Operational semi-physical spectral-spatial wheat yield model development
Other literature type
Chaudhary, K. N.
Manjunath, K. R.
Ray, S. S.
Parihar, J. S.
(issn: 2194-9034, eissn: 2194-9034)
Spectral yield models based on Vegetation Index (VI) and the mechanistic crop simulation models are being widely used for crop
yield prediction. However, past experience has shown that the empirical nature of the VI based models and the intensive data
requirement of the complex mechanistic models has limited their use for regional and spatial crop yield prediction especially for
operational use. The present study was aimed at development of an intermediate method based on the use of remote sensing and the
physiological concepts such as the photo-synthetically active solar radiation (PAR) and the fraction of PAR absorbed by the crop
(fAPAR) in Monteith’s radiation use efficiency based equation (Monteith, 1977) for operational wheat yield forecasting by the
Department of Agriculture (DoA). Net Primary Product (NPP) has been computed using the Monteith model and stress has been
applied to convert the potential NPP to actual NPP. Wheat grain yield has been computed using the actual NPP and Harvest index.
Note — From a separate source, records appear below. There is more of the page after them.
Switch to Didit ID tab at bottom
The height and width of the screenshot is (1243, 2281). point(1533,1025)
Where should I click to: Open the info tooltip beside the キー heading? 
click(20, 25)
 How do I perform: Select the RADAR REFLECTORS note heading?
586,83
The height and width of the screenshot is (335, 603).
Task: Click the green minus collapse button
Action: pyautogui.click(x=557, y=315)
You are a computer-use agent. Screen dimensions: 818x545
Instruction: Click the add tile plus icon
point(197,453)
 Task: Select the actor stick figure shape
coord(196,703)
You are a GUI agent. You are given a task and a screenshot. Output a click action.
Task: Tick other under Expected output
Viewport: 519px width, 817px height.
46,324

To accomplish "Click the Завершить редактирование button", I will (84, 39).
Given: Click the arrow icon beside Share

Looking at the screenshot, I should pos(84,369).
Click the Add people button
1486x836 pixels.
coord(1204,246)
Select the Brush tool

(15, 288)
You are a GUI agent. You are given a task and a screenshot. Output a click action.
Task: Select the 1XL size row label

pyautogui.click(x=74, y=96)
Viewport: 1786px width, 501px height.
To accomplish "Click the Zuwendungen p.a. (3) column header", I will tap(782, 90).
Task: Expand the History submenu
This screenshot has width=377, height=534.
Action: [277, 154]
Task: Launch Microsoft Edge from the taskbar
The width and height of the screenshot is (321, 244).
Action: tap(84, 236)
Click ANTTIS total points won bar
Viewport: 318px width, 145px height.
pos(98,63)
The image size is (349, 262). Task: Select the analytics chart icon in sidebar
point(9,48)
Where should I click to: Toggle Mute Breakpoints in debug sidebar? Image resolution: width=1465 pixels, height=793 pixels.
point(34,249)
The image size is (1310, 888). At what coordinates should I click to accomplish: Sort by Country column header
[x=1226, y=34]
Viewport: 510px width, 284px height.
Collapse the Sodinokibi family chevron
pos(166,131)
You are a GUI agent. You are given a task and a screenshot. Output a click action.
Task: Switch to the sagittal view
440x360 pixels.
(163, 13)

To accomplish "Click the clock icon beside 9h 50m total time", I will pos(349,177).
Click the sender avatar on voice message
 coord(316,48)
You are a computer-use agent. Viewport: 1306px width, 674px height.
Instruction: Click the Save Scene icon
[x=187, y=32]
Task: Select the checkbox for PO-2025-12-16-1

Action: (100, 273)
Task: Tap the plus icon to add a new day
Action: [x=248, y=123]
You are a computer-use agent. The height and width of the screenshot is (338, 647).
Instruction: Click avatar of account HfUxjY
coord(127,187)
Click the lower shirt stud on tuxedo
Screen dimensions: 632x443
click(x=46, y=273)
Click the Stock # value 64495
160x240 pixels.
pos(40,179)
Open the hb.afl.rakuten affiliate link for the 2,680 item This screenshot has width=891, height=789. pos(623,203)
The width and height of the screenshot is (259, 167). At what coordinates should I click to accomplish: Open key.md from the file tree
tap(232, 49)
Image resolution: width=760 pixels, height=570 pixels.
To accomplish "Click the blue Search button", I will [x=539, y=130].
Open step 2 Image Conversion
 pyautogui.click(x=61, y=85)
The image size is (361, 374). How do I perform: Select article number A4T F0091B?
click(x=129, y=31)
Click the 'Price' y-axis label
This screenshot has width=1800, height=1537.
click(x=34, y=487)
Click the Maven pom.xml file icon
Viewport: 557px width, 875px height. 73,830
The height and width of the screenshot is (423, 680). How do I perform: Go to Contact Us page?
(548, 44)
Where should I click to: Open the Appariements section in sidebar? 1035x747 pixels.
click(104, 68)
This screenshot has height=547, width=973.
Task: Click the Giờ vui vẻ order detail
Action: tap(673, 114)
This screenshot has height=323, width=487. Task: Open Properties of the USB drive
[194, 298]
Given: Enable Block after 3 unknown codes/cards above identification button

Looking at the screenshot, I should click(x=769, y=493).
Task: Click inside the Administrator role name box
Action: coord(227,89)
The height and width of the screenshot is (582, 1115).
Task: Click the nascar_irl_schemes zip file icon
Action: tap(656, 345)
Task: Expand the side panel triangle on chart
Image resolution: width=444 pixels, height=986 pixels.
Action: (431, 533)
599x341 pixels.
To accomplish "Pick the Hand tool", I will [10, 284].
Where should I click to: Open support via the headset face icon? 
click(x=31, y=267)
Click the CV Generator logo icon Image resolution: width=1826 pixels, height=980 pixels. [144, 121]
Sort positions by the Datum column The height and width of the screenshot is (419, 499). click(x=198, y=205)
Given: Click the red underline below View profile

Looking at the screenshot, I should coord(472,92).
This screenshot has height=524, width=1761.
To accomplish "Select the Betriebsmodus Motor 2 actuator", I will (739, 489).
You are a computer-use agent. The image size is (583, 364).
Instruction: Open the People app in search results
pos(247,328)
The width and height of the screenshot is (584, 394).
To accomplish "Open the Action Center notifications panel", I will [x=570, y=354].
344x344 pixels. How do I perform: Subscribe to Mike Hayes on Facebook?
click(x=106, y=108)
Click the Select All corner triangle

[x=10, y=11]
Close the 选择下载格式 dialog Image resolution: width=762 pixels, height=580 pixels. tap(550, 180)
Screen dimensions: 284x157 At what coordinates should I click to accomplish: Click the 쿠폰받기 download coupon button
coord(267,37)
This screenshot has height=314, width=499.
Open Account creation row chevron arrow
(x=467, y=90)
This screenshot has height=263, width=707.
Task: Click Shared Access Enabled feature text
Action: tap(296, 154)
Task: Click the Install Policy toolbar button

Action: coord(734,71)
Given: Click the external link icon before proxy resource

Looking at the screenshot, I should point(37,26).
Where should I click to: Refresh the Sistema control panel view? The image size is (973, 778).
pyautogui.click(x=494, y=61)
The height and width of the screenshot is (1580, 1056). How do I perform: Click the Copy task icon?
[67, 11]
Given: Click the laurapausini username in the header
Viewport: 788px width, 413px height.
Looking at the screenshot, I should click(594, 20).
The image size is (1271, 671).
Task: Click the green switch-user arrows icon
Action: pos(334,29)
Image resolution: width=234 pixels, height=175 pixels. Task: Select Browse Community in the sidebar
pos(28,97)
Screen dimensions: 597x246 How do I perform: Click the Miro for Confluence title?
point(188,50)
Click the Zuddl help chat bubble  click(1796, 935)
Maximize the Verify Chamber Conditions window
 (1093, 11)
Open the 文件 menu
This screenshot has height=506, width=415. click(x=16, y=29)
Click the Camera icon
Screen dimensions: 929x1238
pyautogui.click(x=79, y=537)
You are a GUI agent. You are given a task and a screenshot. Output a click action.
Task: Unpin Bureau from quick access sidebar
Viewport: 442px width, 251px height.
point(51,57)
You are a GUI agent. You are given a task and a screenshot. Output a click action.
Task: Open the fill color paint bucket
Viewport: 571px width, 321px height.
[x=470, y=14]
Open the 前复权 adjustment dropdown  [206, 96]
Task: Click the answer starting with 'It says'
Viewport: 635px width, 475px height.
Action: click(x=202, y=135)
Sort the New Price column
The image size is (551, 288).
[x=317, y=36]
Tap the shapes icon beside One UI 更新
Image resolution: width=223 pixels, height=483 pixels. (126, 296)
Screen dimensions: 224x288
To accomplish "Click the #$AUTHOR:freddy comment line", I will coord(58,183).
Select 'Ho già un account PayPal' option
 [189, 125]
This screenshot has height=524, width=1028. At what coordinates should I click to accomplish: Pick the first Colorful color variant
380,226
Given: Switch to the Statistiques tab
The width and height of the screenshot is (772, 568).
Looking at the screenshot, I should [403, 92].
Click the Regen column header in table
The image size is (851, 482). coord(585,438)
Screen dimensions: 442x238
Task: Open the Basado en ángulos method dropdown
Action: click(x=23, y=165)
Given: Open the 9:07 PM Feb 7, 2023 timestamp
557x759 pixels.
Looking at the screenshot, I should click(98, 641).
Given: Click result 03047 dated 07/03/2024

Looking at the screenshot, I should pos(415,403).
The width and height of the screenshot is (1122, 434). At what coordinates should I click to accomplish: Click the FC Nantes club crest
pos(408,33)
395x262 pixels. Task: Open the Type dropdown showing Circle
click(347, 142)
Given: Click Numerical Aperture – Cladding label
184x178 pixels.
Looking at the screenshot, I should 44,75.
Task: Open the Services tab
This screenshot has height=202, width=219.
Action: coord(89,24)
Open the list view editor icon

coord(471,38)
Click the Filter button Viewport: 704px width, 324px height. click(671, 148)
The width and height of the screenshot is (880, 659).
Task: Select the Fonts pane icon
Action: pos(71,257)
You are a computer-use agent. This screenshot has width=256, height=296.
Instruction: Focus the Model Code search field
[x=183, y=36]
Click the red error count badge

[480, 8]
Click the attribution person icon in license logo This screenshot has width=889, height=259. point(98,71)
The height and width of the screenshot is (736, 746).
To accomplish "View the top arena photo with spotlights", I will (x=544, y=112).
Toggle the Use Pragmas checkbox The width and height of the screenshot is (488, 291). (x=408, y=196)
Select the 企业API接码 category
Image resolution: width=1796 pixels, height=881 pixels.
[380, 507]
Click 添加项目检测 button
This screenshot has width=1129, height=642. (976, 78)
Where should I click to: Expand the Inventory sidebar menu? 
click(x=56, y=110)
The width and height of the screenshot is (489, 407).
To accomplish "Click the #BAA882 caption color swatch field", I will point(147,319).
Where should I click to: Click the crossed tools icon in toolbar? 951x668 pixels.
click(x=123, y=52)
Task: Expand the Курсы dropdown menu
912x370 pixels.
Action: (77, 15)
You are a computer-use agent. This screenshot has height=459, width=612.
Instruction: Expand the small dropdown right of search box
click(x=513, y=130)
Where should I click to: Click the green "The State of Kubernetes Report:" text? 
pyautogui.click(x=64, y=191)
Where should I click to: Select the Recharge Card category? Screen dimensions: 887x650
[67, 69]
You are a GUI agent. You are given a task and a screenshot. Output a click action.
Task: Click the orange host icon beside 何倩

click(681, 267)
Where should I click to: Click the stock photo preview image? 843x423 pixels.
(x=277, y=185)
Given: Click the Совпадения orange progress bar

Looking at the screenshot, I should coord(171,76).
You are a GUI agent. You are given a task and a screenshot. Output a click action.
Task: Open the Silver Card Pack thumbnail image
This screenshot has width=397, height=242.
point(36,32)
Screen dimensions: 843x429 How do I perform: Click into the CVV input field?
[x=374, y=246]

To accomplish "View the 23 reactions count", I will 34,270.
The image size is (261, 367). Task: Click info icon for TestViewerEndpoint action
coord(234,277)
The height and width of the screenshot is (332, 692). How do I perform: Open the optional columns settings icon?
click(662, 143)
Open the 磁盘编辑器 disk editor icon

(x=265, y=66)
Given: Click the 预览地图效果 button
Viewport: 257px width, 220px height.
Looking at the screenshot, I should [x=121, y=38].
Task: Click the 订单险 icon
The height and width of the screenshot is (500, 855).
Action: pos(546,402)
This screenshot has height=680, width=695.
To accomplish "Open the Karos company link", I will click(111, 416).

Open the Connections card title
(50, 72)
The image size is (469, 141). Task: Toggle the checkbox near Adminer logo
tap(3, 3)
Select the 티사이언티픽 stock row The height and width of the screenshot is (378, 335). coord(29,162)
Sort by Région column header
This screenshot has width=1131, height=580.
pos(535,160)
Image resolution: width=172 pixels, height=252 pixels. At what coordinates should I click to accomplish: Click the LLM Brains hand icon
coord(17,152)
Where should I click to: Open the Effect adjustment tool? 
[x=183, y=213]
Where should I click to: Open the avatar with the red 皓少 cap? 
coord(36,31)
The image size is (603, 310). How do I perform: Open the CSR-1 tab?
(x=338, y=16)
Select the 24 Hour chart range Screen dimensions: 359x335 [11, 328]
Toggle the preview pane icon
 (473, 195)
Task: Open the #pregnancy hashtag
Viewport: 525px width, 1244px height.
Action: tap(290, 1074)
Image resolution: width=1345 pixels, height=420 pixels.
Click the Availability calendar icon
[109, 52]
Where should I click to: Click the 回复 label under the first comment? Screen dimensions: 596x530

Kalpana-VHRR insolation has been used for deriving the PAR. Maximum radiation use efficiency has been collected from literature
and wheat crop mask was derived at MNCFC, New Delhi using RS2-AWiFS data. Water stress has been derived from the Land
Surface Water Index (LSWI) which has been derived periodically from the MODIS surface reflectance data (NIR and SWIR1).
Temperature stress has been derived from the interpolated daily mean temperature. Results indicated that this model underestimated
the yield by 3.45 % as compared to the reported yield at state level and hence can be used to predict wheat yield at state level. This
study will be able to provide the spatial wheat yield map, as well as the district-wise and state level aggregated wheat yield forecast.
It is possible to operationalize this remote sensing based modified Monteith’s efficiency model for future yield forecasting with
around 0.15 t ha-1 RMSE at state level.